Za nami Festiwal Wschód Kultury – Inne Brzmienia 2024 (zdjęcia)
15:05 02-07-2024 | Autor: redakcja
Na scenie zaprezentowali się m.in. Adrian Sherwood -założyciel kultowej londyńskiej oficyny On-U Sound, psychodeliczno-dubowa supergrupa African Head Charge , wirtuoz fortepianu Lubomyr Melnyk, potęga sceny noise jazzowej oraz free improv – RuinsZu, topowy artysta nowojorskiej sceny awangardowej – Yonatan Gat oraz jedna z czołowych postaci brytyjskiej muzyki elektronicznej – Halina Rice.
Widzowie, którzy tłumnie pojawili się na koncertach, mieli powody do zadowolenia.

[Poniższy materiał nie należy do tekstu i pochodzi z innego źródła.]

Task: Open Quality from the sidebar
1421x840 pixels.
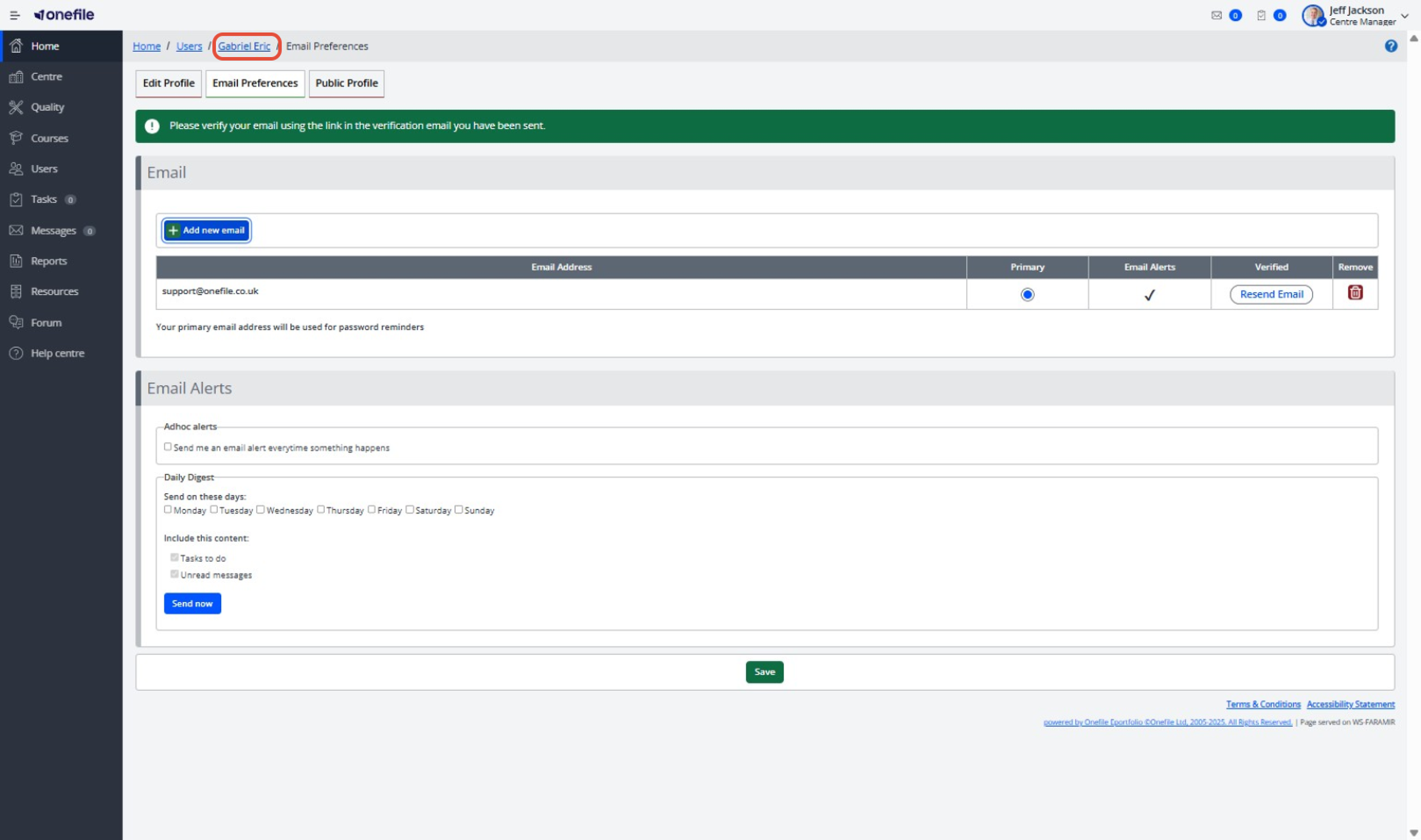Action: click(48, 107)
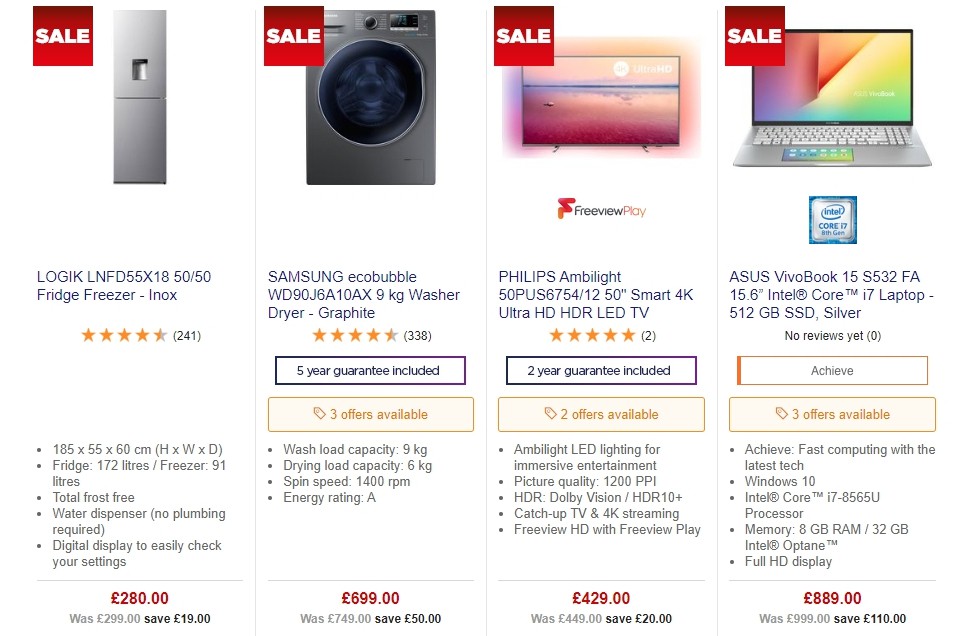Open the 5 year guarantee included details
The height and width of the screenshot is (636, 962).
point(370,370)
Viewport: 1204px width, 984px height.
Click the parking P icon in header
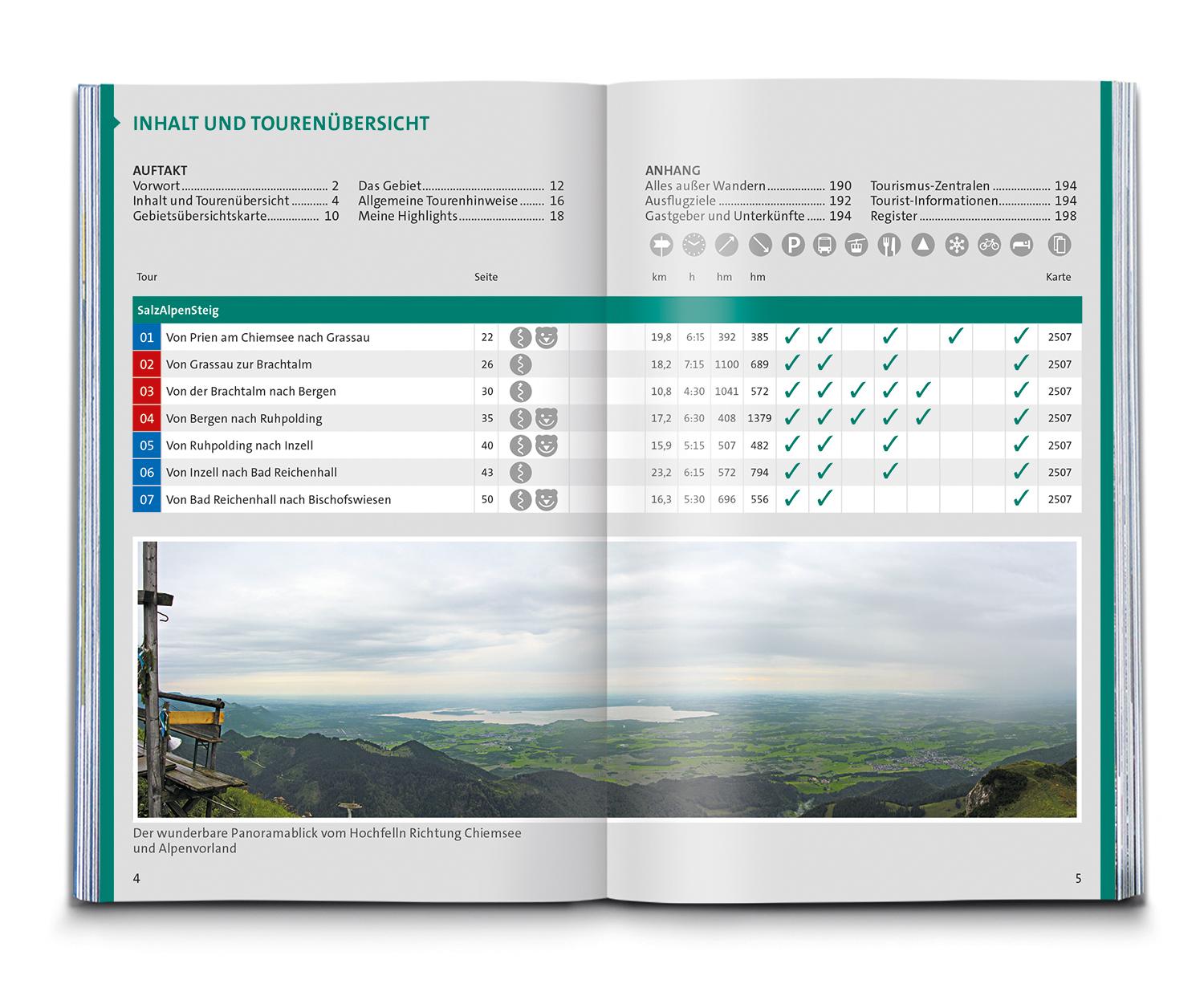(x=792, y=245)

Masa doskonałych i różnorodnych dźwięków, ciekawe spotkania, wystawy, kino oraz atrakcje dla dzieci zagwarantowały uczestnikom moc wrażeń. „Występ przerósł najśmielsze oczekiwania. Ciuchy falowały w rytm hipnotycznej muzyki z genialnymi wizualizacjami”, „Uwielbiam na Innych to, że zawsze wyhaczy się kogoś do późniejszego odsłuchu – klasa!, „Już sobie termin na 2025 zapisuję w kalendarzu złotym flamastrem”– komentowali na social mediach fani. Kolejna edycja Festiwalu odbędzie się w dniach 3-6 lipca 2025 r.

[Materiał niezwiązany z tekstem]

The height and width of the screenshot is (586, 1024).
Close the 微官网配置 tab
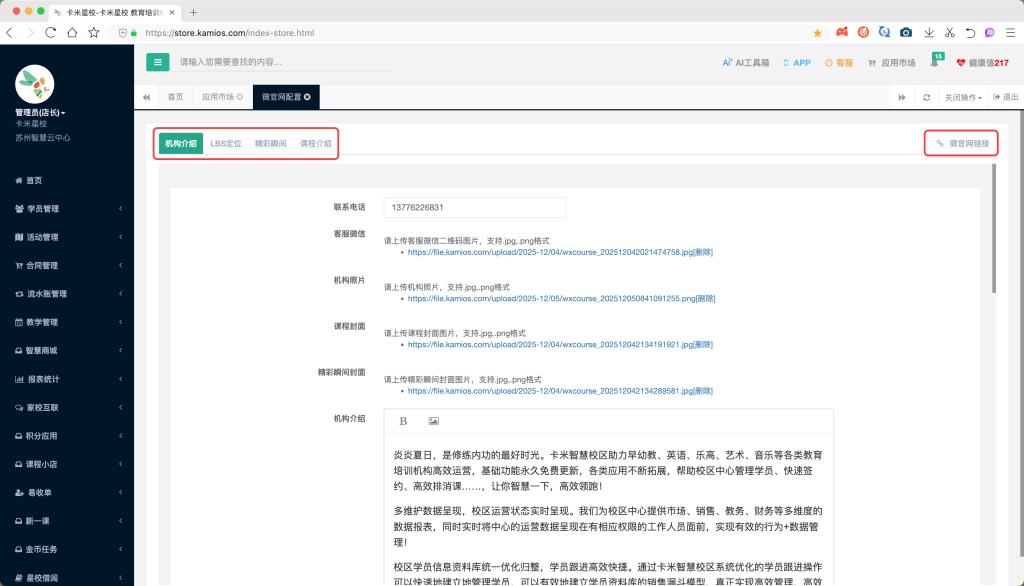(x=307, y=97)
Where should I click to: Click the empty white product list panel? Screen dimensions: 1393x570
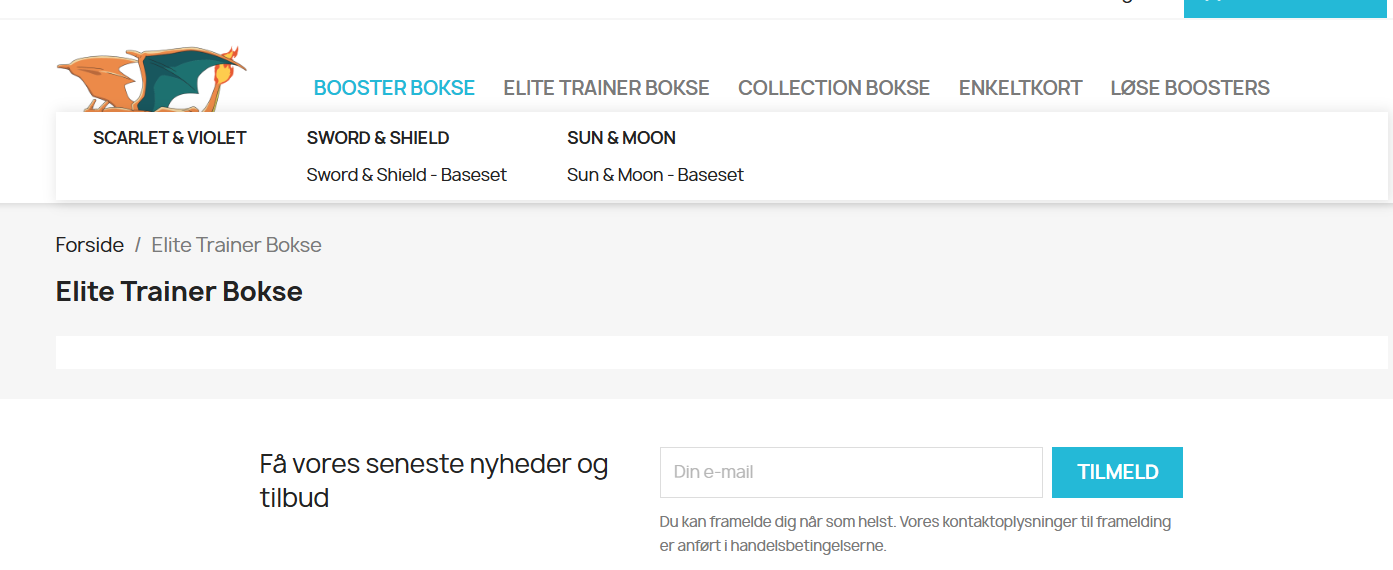722,353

Była to 17. edycja organizowanych przez Warsztaty Kultury lubelskich Innych Brzmień i 11. w ramach Wschodu Kultury, czyli projektu realizowanego przez Narodowe Centrum Kultury ze środków Ministerstwa Kultury i Dziedzictwa Narodowego oraz przez 3 miasta wschodniej Polski – Lublin, Białystok i Rzeszów.
Galeria zdjęć
Zdjęcia: Robert Grablewski, Aleksander Butryn, Andrzej Halinowski, Katarzyna Anna Kubiak, Magda Boruch, Katarzyna Szawłoga, Sylwia Prus
Co to za kultura jak w nocy dudniło do 4 nad ranem w mieszkaniach na Kalinie. Noce gorące okna otwarte a tu bum bum bum. Można było dostać kur…. Kto zezwala na takie nocne kulturowe budzenie.
Fota 3- zombi z usa?
Oj, tętnił nieźle. Pierwsze dwa dni łomot prawie do świtu, później – na szczęście – nieco krócej.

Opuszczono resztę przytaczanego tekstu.